Trois anciens employés de l'équipementier automobile Trèves ont développé des tumeurs de l'appareil urinaire. Ils souhaitent faire condamner leur ancien employeur, qui ne pouvait selon eux ignorer les risques sanitaires causés par l'exposition aux produits chimiques utilisés sur son site de Reims (Marne), suite à plusieurs rapports de l'inspection et de la médecine du travail.
Le témoignage de plusieurs ex-employés de l'équipementier automobile Trèves, sous-traitant de Renault, Peugeot, Nissan, pourrait plonger celui-ci dans la tourmente. Après avoir développé des tumeurs de l'appareil urinaire et fait reconnaître leur caractère professionnel, ces derniers veulent que la justice reconnaisse leur préjudice.
Maître Gérald Chalon, du cabinet d'avocats ACG de Reims (Marne), est leur conseil. Il organisait une conférence de presse ce samedi 25 janvier 2025, après le bouclage du dossier (initié en août 2023). Le pôle social du tribunal judiciaire (ex-tribunal des affaires de la Sécurité sociale jusqu'en 2019) sera saisi officiellement dans la semaine du 27 janvier.
Trois anciens travailleurs du centre d'études et de recherche automobile (Cera) de Reims, qui travaillaient sur les pièces d'insonorisation ou d'isolation, ont témoigné devant les journalistes. Ils ont respectivement 47, 62, et 75 ans (ce dernier a travaillé de ses 14 à 70 ans pour Trèves). Les dossiers de deux de leurs collègues sont en cours de constitution. Et bien d'autres anciens travailleurs malades ou décédés pourraient être concernés selon les trois hommes.
Des produits chimiques à foison
Ancien technicien du laboratoire d'acoustique au sein du site rémois de Trèves (qui a bénéficié de subventions), Laurent Guichard, 62 ans, a donné 28 ans de sa vie à cette entreprise. Ce n'est que l'année dernière que son licenciement pour inaptitude (due à la maladie) s'est fait. Il rapporte que la ventilation des locaux du laboratoire, un lieu très clos où il opérait, était insuffisante pour évacuer "tous les produits chimiques. On était exposé à des substances en permanence. Des stagnations s'opéraient." Il ne portait pas de gants ou de masque (son collègue en avait, mais très rudimentaires).
"[Des futs] étaient ouverts en permanence, il y avait des presses de formage..." Ces dernières chauffaient fortement les pièces automobiles pour leur donner leur forme... ainsi que les substances dérivées de l'industrie du pétrole dont elles étaient imbibées. "Les mains sont aussi en contact avec." Il suffit d'un grattement et d'un micro-saignement pour que ça passe dans le sang.
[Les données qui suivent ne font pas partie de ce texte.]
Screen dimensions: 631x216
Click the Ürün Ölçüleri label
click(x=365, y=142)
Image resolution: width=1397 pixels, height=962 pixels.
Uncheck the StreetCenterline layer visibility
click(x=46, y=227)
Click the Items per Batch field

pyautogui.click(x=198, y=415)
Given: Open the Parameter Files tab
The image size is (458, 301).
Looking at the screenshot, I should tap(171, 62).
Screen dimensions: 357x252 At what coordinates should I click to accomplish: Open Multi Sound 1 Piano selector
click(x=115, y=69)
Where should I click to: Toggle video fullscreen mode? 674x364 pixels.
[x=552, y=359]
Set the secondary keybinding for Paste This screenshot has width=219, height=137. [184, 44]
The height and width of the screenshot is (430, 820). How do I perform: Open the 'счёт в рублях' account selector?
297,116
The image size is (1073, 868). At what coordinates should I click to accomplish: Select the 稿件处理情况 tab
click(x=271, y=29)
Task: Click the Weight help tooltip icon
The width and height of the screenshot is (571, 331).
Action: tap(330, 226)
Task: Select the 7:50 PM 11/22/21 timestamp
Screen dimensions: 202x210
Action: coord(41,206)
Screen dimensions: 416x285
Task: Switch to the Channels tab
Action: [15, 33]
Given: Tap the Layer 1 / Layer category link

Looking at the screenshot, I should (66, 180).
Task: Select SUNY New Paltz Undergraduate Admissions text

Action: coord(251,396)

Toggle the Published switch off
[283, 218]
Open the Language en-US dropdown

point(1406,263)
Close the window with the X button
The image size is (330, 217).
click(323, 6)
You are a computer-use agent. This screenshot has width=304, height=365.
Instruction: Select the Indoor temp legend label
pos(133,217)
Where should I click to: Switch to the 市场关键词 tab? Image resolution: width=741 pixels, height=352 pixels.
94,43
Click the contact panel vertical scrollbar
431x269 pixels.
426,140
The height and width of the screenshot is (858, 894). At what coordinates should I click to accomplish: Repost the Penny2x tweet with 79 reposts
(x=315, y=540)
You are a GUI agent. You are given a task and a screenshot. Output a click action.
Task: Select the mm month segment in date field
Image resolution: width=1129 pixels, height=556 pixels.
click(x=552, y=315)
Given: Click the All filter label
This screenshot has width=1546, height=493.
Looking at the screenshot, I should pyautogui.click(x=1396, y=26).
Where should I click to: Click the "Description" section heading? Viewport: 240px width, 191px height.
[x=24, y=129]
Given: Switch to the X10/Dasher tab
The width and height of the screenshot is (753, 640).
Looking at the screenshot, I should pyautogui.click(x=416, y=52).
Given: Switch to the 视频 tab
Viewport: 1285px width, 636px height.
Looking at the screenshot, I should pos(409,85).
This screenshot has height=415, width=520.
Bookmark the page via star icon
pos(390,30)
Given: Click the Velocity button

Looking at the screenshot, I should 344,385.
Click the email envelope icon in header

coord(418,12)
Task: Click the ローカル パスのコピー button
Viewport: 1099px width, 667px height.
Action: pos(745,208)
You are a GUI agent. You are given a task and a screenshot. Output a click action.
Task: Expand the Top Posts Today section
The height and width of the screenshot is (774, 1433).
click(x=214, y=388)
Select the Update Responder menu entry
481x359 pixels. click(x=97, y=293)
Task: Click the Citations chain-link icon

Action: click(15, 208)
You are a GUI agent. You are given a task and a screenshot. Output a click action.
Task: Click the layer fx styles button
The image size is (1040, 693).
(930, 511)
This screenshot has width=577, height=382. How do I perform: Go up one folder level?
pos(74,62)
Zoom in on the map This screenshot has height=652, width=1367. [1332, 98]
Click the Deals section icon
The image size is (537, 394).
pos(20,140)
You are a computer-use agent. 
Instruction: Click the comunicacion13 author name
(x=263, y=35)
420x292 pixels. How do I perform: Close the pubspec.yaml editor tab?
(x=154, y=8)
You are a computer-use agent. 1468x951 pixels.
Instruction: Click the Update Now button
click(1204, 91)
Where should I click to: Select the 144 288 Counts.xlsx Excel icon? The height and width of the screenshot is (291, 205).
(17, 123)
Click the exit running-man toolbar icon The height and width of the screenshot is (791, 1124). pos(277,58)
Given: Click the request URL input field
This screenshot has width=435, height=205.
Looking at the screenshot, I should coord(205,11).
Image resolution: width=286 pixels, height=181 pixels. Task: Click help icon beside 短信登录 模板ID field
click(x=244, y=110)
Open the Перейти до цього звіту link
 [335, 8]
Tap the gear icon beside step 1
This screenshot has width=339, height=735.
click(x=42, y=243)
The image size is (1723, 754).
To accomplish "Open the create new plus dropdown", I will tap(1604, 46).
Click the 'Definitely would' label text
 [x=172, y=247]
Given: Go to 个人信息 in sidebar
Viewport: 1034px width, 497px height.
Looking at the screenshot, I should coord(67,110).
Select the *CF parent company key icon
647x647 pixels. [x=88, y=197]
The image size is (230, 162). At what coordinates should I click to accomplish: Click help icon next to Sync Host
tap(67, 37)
Un autre employé rapportait que les pauses-déjeuner avaient lieu dans le laboratoire de métrologie : inhalation, contact, ingestion, un cocktail fatal.
"On veut faire reconnaître la faute inexcusable de l'entreprise", résume Gérald Chalon, l'avocat. "La Sécurité sociale a reconnu ces maladies professionnelles, et le code de la Sécurité social prévoit cette saisine juridique pour la faire reconnaître." Les négociations à l'amiable ont en effet échoué, et l'employé Steve Carré rapportait qu'au sein de l'entreprise, on lui avait conseillé "de fermer sa gueule et quitter le site", invoquant seulement "l'impact financier" pour Trèves.
Faire reconnaître tous les préjudices
"Une faute inexcusable", reprend l'avocat, "c'est principalement deux éléments : l'employeur ne pouvait ignorer le risque auquel il soumettait ses salariés, et ne prenait pas les moyens nécessaires pour les protéger et assurer leur sécurité au travail." Le cabinet détient "toute une série de rapports sur 15-20 ans sur le fait que la société était parfaitement informée de tous ces risques d'exposition aux produits chimiques cancérigènes. Les documents étaient dans leurs mains, mais rien n'a été fait" malgré le travail effectué par l'inspection du travail et la médecine du travail.
"Ce type de faute, si reconnue, permet l'indemnisation intégrale des préjudices du salarié, la majoration de la rente liée à la maladie professionnelle. Tous les préjudices sont indemnisés : moral, physique, etc." L'un des employés a dû subir une ablation de la vessie et doit maintenant porter une poche en permanence.
L'affaire sera jugée au tribunal de Reims. La date n'est pas connue, la procédure peut prendre un an. Sollicitée par France 3 Champagne-Ardenne, l'entreprise Trèves n'a pas répondu. Sur son site Internet, elle met en avant que "la santé et la sécurité des employés sont une priorité essentielle" pour elle.